Description of the task –
Starting at the top of the records below, write out each line exactly as it stands, stopping after the line with "Click the Back navigation arrow icon"; exclude the pictures.

Data for analysis –
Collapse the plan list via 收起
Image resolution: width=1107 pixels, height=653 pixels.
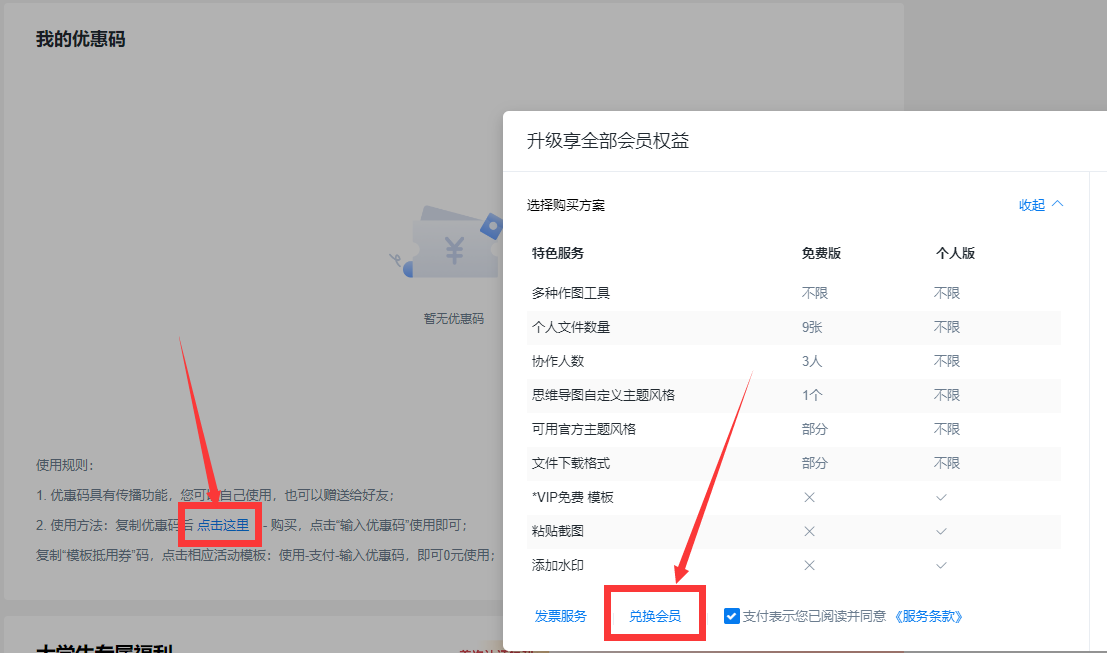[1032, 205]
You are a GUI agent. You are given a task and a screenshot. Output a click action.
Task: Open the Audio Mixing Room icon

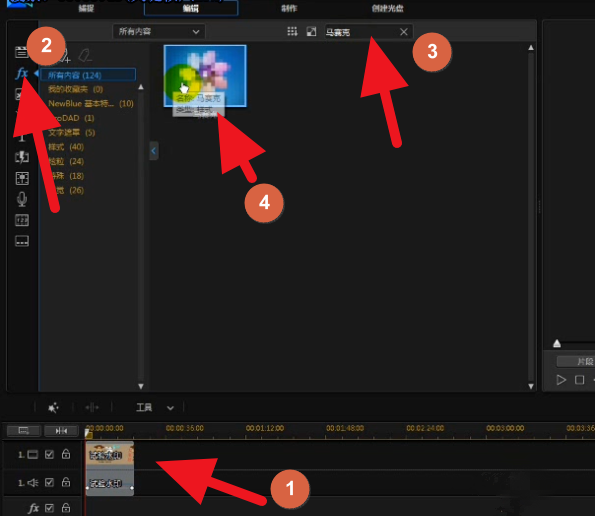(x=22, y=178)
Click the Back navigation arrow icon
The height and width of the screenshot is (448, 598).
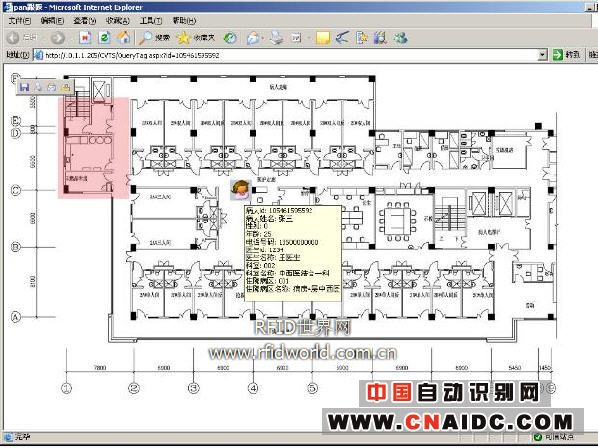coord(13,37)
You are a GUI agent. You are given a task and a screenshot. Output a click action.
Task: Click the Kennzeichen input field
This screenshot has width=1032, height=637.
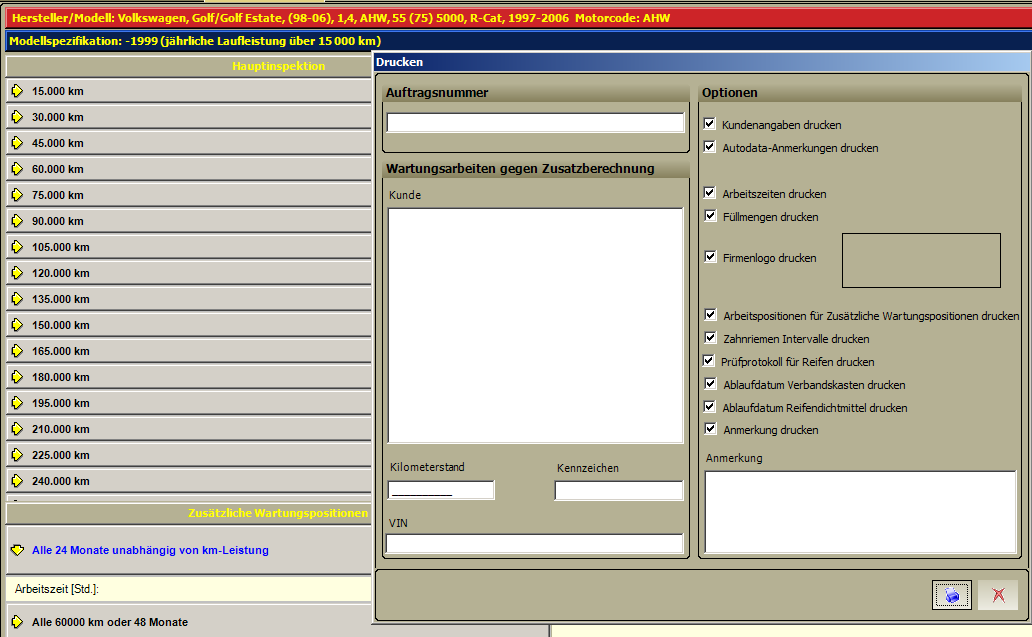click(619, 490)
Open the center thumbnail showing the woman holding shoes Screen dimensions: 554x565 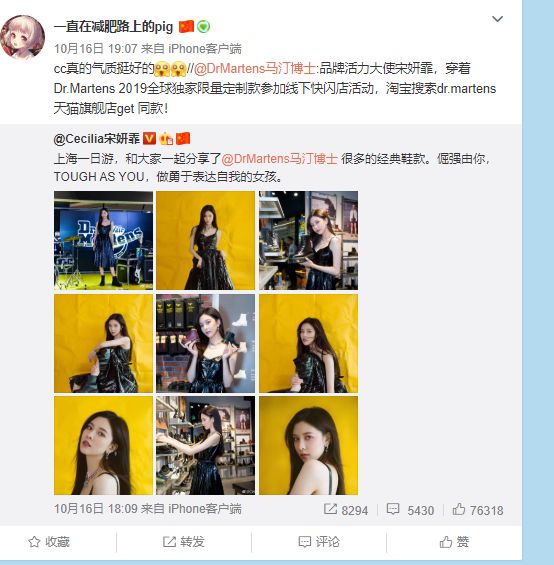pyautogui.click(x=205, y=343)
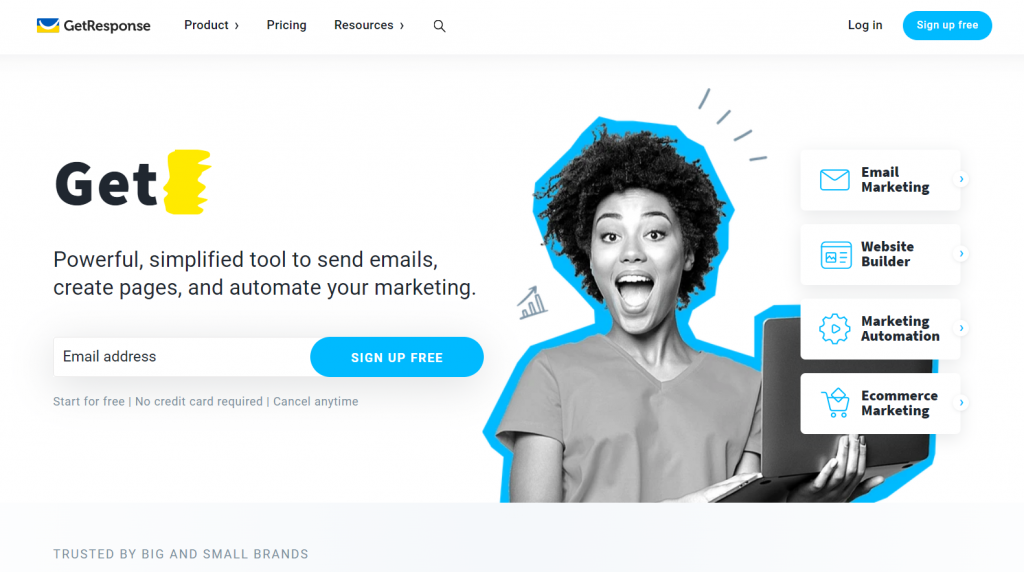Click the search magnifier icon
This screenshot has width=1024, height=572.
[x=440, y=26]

Solution to the problem –
Collapse the plan list via 收起
Image resolution: width=1107 pixels, height=653 pixels.
[1032, 205]
You are a GUI agent. You are given a task and a screenshot. Output a click action.
Task: Open the Audio Mixing Room icon

(x=22, y=178)
Click the Back navigation arrow icon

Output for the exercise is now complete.